++++ Passage ++++

From the look of things, Ti West and his team are putting together a cinematic statement about the cyclical nature of time, the like of which could only be done across multiple films. With Pearl and X, we get to see how everything new eventually becomes old. The characters themselves — most especially those played by Mia Goth — demonstrate the dangers of refusing to let go of the starry-eyed past, such that those obsessions threaten the present and even the future. Yet the films themselves demonstrate that the past can still have value, imitating and interpreting the aesthetics and values of old to create something new.
-My recent second look at X
WHOO BOY. Turns out Pearl was all of that and a whole lot more.
We open in the familiar Texas farm from X, this time in the year of 1918. That places our film squarely in the early years of cinema (a good nine years before The Jazz Singer and the advent of talkies), the closing days of World War I, and right at the start of the infamous H1N1 “Spanish flu” pandemic. As a direct result, everyone in the massive group shots is wearing masks as a precaution for both H1N1 and SARS-CoV-2. Freaking brilliant.
As we first meet Pearl (a returning Mia Goth, now promoted to co-writer and exec producer), her husband (Howard, now played by Alistair Sewell) is still fighting in the war overseas. Thus Pearl is stuck at the isolated farm with her parents. (Her unnamed father is played by Matthew Sunderland. Her mother, Ruth, is played by Tandi Wright.)
Trouble is, Pearl’s father is an invalid confined to a wheelchair, incapable of doing much on his own except for breathing. Thus Ruth is running the show, obsessed with keeping Pearl on the farm where she can help with the chores and take care of Daddy. I might add that Pearl’s parents are German immigrants in a time of WWI nationalism, and there’s the pandemic to think about. Put it all together with Ruth’s insufferable pride and her uptight Christian beliefs, and she’s got any number of reasons to make sure Pearl never leaves the farm.
However, Pearl herself is actively straining against the limits of the homestead. She’s got dreams of getting off the farm so she can see the world and be a famous dancer on the silver screen. Of course, Ruth is an older woman who’s already had her dreams crushed, she doesn’t want Pearl chasing silly fantasies when there’s work to be done and needs to be met in the here and now… you know the deal.
So what if Pearl’s upset that Howard didn’t whisk her away off the farm to go see the world — Ruth’s happily-ever-after turned to shit, so quit your bitching and change your father’s diaper. Fuck the rest of the world and piss on their charity, we’ll make do with what little we have and to hell with the rest. The bottom line is that Ruth is miserable and she wants everyone else to share in her misery.

++++

Exercise set ::
- A) According to the Pearl review, who plays Pearl's mother, Ruth?
- B) Write the next few paragraphs of the review of Pearl, picking up after its final sentence.

++++ Material provided ++++

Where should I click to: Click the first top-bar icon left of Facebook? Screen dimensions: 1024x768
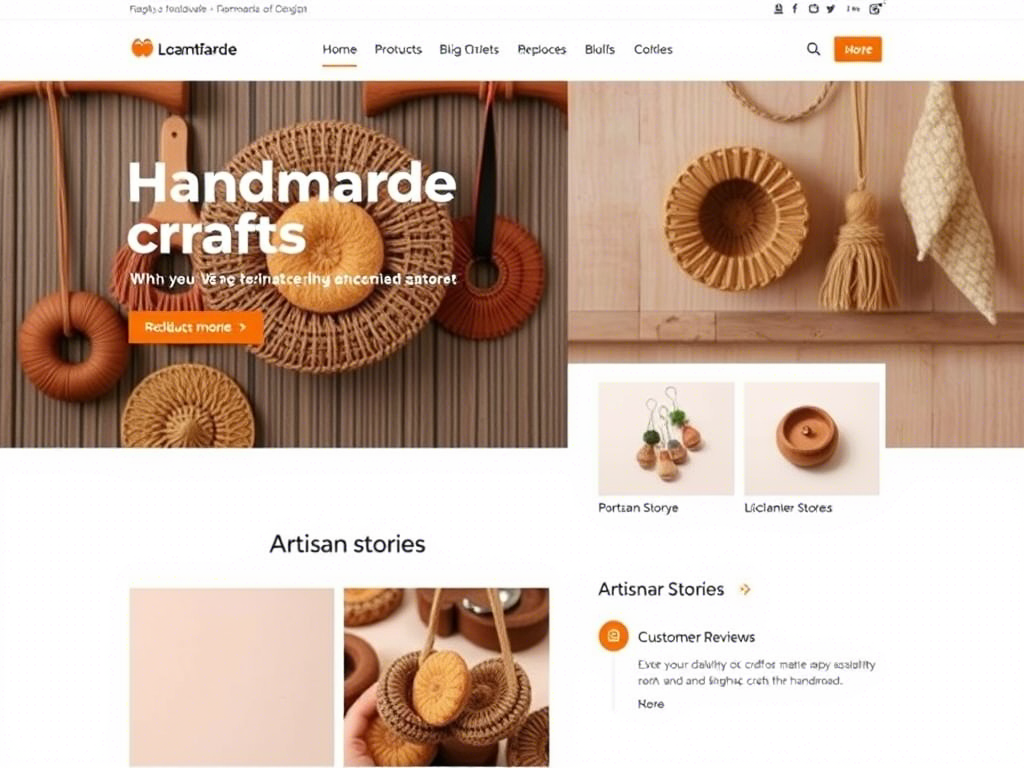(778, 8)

++++
++++ Material provided ++++

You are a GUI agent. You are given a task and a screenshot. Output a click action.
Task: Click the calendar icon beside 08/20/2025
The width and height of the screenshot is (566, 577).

++++
++++ Material provided ++++

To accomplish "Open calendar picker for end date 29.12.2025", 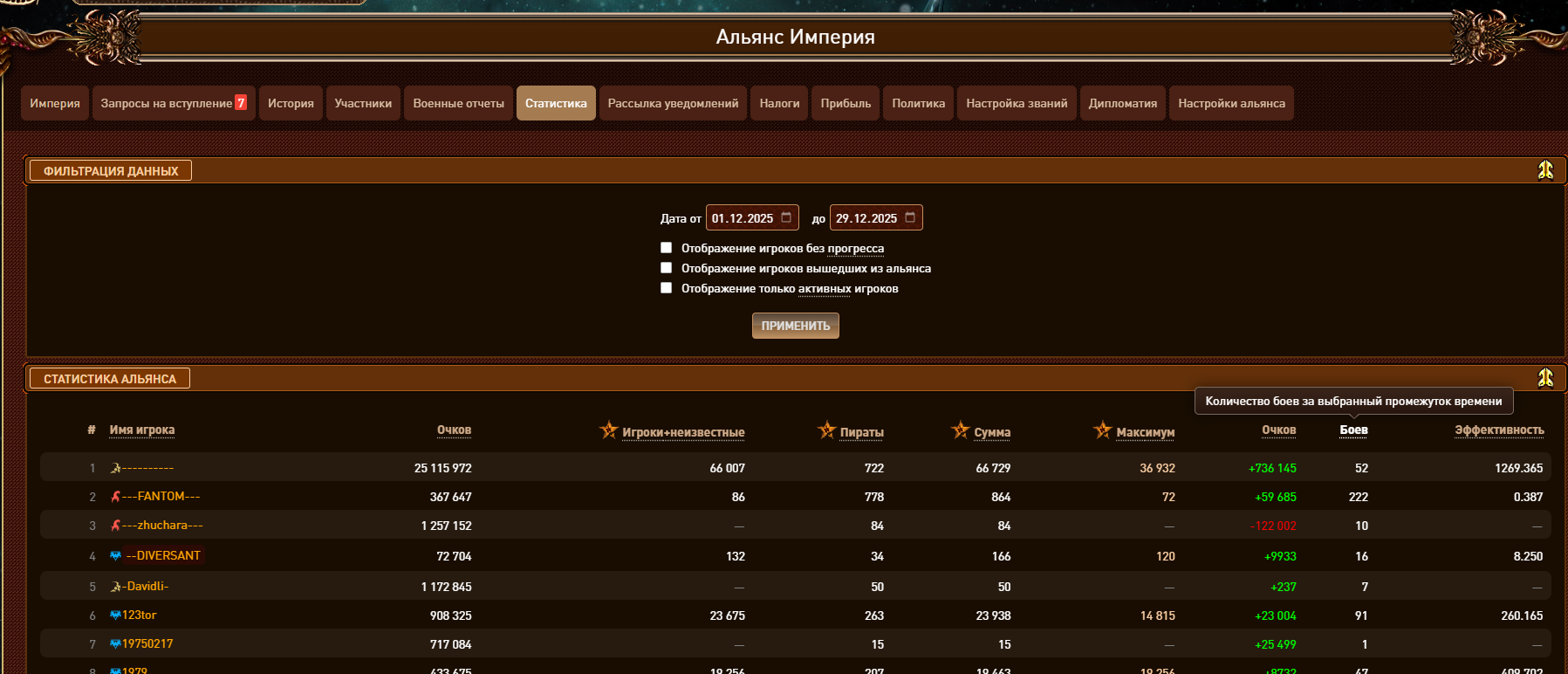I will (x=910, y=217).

++++

Numbered answers ::
- A) Tandi Wright

- B)
Unless maybe there’s something else going on here.
See, the film opens with Pearl skewering a goose with a pitchfork and then feeding it to the local crocodile. She does this for no reason whatsoever. And she does it literally over the title card. Thus the film tells us right up front that there’s something not quite right with Pearl, and maybe her parents know more about that than they’re letting on.
As the film unfolds, it becomes increasingly clear that Pearl is straight-up bipolar. Her desperation to get away from the farm and move on to something better manifests as entitled delusions. Her need for love and attention is so pathological that she’ll straight-up murder anyone who fears or hates her. So what in the nine hells do you think she’ll do if she bombs an audition?!
Throughout the entire film, there’s an undercurrent of tragedy in the fact that we know exactly how all of this is going to end up. We know that Pearl is never getting off the farm. We know she’ll never be a star or any kind of celebrity. We know she’s going to die alone and unloved after aging into a narcissistic sex-starved homicidal maniac.
But more than all of this, the real tragedy where Pearl is concerned is the certainty that her youth and beauty will indeed fade. We know she won’t merely age into someone as small-minded and bitter as her mother, she’s going to turn into something even worse. And she’s going to end up dead at the hands of another young and gorgeous aspiring starlet — one whom Pearl quite correctly and astutely recognizes as a kindred spirit.
While X dealt with the relationship between the laws and restrictions of mundane reality versus the high-flying escapism of fantasy, that film primarily did so through pornography. Pearl opens up that concept to the entire medium of cinema itself, then a new and exciting innovation with unlimited potential to change the world and make anyone a star. And of course we’ve got the interplay of old versus new — while X explored the concept through a conflict between young amateur pornographers and a washed-up wannabe star, Pearl explores it through the more straightforward concept of kids versus parents.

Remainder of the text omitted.